More broadly (as Steven Pinker, among others, persuasively argues), in many ways the current world is a huge improvement over what came before. Statistically speaking, tribal warfare was nine times as deadly as war and genocide were even in the 20th century, despite its concentration camps, gulags and killing fields. The murder rate of medieval Europe was more than 30 times what it is today. Slavery, excessive and sadistic punishments, and frivolous executions were unexceptionable features of life for millennia, but are quickly disappearing today (if not nearly quickly enough).

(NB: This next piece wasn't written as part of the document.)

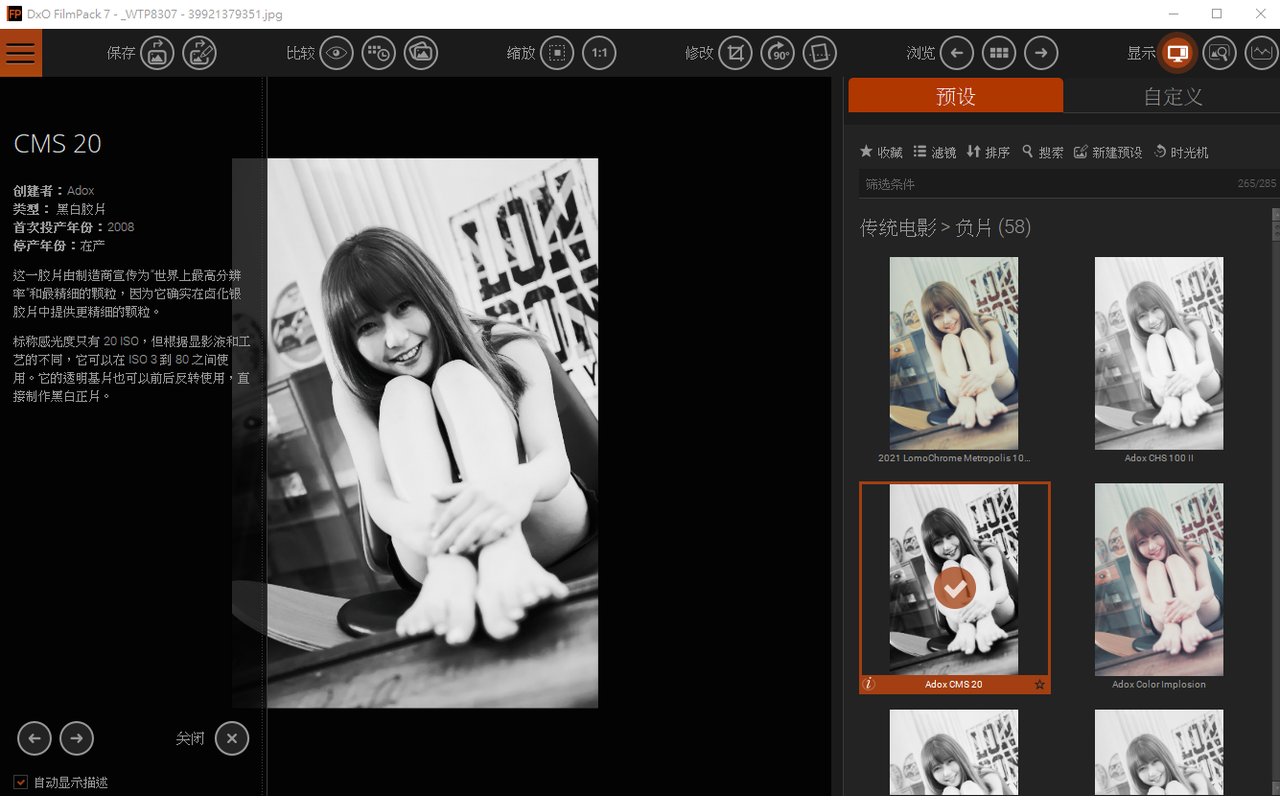1280x796 pixels.
Task: Click the 传统电影 breadcrumb category
Action: [898, 228]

Wars between developed countries have all but vanished, and even in the developing world, warfare kills at a fraction of the rate it did just a few decades ago. Rape, assault, hate crimes, deadly riots, child abuse and more are all substantially less common than they once were. Hunger has been halved in the developing world since 1990. Disease is waning dramatically, allowing most of us to live longer. Things are a long ways from perfect and plenty of problems exist, but the overall picture isn't half-bad. Not many of us would jump at the chance to switch places with those who lived during other eras.
All of which brings me to my point.
I got home from the East Coast one Saturday evening not long ago after a wonderful holiday with my family. The family—our three children, spouses and grandchildren—was all together for a time of fun and general frivolity. The day we got home was my wife's birthday so we went to breakfast with the local family members (who had also come home Saturday) the next morning before church and walked at the beach to extend the vacation a little. It was a great day.